Do This Now as Markets Plunge

Bear Market, Corrections, Options

Today we’re featuring Tim Melvin, the newest investing expert here at Investor’s Alley, here in Options Floor Trader.

He brings 30+ years of investing experience and expertise in alternative strategies to create income and returns that don’t depend on the S&P 500 going up.

Today, as markets are falling and fear is building, he has an important message about what’s coming…

And how you can get ahead of it, protect your retirement, and even profit from it.

Here’s Tim Melvin…

Roaring bear in front of red stock chart

The market’s rapid decline these past couple of weeks has caught a lot of people off guard.

The markets have been singing the same song for so long that it was easy to ignore what was actually happening in the world. The technology stocks have dominated things for so long that most people came into 2022 thinking that if they continued to do the same things they have been doing, they would continue to make money.

It has always been this way. Everyone expects current conditions to keep repeating themselves. But unfortunately, when conditions inevitably reverse, there is a tendency to stay in denial for too long.

I have often seen investors stay so long that they give back most, if not all, of what they made when markets were playing out as they expected.

The worst possible outcome is staying too long and selling at the bottom as fear peaks.

Because let’s face it: conditions have changed.

We have an all-out war between major powers in Europe for the first time since 1945. Every day we dance on the edge of World War III as the West tries to support Ukraine without provoking a militaristic reply from Russia.

For the first time since 1972, a Chairman of the Federal Reserve decided he could let the inflation dragon out of the cage to help boost the economy.
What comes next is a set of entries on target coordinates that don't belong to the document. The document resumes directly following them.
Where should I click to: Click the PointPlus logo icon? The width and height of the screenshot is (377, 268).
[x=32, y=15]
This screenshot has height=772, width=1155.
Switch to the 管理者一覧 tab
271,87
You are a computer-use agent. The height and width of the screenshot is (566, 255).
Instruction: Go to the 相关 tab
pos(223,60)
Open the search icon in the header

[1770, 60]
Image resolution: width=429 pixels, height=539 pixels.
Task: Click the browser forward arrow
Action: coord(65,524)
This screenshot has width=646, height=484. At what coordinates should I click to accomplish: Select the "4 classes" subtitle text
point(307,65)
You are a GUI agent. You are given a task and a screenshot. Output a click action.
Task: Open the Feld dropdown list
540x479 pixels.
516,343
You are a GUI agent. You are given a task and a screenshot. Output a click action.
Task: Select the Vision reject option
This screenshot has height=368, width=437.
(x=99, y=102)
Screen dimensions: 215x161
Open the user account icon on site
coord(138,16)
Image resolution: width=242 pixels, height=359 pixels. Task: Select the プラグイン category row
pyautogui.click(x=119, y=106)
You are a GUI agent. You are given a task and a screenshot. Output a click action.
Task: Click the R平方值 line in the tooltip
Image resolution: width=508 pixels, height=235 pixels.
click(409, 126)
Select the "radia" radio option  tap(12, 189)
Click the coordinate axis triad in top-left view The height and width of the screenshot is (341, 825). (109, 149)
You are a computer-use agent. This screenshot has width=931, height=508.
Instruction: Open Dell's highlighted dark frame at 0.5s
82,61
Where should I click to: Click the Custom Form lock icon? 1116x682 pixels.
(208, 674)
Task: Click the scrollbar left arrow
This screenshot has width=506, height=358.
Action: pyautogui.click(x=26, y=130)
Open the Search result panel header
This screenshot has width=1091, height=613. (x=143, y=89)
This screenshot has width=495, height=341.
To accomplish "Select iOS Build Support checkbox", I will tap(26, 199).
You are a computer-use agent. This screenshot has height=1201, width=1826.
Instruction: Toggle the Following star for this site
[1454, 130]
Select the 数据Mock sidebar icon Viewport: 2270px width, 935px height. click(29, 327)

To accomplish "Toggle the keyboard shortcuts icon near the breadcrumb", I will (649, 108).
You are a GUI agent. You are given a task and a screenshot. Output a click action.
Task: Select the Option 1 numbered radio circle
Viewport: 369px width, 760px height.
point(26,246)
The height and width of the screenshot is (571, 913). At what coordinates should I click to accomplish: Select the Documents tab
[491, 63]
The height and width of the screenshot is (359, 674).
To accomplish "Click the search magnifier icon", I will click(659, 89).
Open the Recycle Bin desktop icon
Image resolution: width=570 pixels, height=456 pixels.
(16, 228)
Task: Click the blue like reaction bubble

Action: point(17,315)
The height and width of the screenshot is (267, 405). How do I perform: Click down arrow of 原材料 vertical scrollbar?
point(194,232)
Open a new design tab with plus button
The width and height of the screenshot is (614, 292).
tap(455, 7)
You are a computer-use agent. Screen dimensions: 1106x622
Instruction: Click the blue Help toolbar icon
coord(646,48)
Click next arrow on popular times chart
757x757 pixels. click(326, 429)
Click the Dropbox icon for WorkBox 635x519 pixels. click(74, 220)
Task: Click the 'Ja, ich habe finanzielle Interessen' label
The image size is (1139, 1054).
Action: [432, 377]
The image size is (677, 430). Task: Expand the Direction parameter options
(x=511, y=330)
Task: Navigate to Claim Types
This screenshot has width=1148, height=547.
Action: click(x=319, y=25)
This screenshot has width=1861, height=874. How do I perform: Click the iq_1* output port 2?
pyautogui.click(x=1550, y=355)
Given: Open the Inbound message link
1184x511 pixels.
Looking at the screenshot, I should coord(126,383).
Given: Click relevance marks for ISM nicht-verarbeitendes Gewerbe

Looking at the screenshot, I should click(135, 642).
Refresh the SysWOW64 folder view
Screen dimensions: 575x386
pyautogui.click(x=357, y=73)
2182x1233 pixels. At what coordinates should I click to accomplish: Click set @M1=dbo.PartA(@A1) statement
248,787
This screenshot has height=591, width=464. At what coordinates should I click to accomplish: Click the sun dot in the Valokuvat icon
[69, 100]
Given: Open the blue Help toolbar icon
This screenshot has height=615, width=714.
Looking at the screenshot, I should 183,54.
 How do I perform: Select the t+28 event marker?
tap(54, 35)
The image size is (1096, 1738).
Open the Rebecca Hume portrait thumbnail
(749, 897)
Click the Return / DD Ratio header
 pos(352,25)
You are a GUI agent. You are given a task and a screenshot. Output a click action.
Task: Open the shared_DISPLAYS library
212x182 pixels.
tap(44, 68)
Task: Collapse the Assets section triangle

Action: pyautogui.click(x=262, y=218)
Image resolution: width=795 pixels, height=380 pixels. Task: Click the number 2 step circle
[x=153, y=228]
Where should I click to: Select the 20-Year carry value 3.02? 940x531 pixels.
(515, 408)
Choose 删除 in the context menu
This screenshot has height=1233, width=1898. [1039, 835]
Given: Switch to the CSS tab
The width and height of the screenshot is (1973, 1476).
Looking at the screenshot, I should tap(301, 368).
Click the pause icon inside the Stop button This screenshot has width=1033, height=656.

It didn’t work then, and it has not worked now. Inflation is currently running at a 40-year high with no sign of stopping. As a result, the Fed will have to raise rates for the rest of this year and well into next to get inflation back under the target of 2%.

We can have a long talk at some point in the future about the poor energy policies, mistakes made by politicians and central bankers, and the social and demographic trends that made this sell-off inevitable.

But the question now is what to do today.

Depending on your risk tolerance and investing goals, the answer may be nothing.

If you got caught long and have seen your stocks fall along with the markets, do not panic and be the person that sells into a falling market. Bear markets always end and recover.

Go through your portfolio and evaluate every position:

  • Do you love the company?
  • Is management shareholder-friendly with rising dividends and a record of buybacks at reasonable prices?
  • Are the price-to-earnings, cash flow, and sales ratios at reasonable levels?
  • Can the business survive a severe recession, or are they overloaded with debt and operating losses?

If you love it and the business can survive, set a level where you will buy more.

If you don’t love it or it’s grossly overvalued, sell it and look for other opportunities.

Because there are other opportunities worth pursuing right now as prices fall.

I will start, as I usually do, with bank stocks. The banking system is in better shape than it has ever been. Banks have been selling off with the market and are selling at the lowest price-to-earnings ratio in years. As a result, we can buy high-quality banks at very low valuations at the moment that are yielding 4%, 5%, and higher.

Best of all, the banks I prefer are not in the indexes and so do not see the indiscriminate institutional selling we often see from indexed stocks when markets turn sour.

When markets turn back up, these super-strong high-yielding banks will surge, leading the market indexes back to new highs. In the meantime, we will be collecting big dividends to add cash to our accounts.

I also love special situations with the potential for high returns no matter what the stock market is doing at a given moment in time. I am a huge fan right now of busted deal stocks where mergers have fallen apart for reasons unrelated to company fundamentals. For instance, a sporting goods company merger failed because the Department of Justice had antitrust concerns.

This target company is a growing business with excellent finances, trading at half the proposed merger price and less than four times earnings. I can buy the stock outright with a high degree of confidence that the stock will eventually recover, or a private equity firm with no antitrust issues will scoop the company up at a massive premium to its current price.

But I know Option Floor Trader readers are all about options. Well, if I am more interested in collection option premiums, I can sell a cash-secured three-month put option that gives me an annualized 40% cash return.

There are also opportunities to buy closed-end funds that will benefit from continued high inflation at 15% or more, at prices lower than the value of the stocks and bonds they own. These funds also pay big dividends of 7&, 8%, and more right now.

For example, the US dollar has been on a tear of late, rising 15% over a basket of foreign currencies over the past year. Eventually, that will turn around, and right now, we can buy a closed-end fund yielding over 10% that could rise by as much as 35% when that happens.

The total return potential of these inflation exploitation opportunities is staggering.

The markets have been ugly and may get uglier in the weeks and months ahead. First, sell any overleveraged, overvalued stock that you do not love. Then, decide where you want to buy more and put the orders in now.

Look for special situations that can provide income and gains no matter what the market does for the rest of 2022.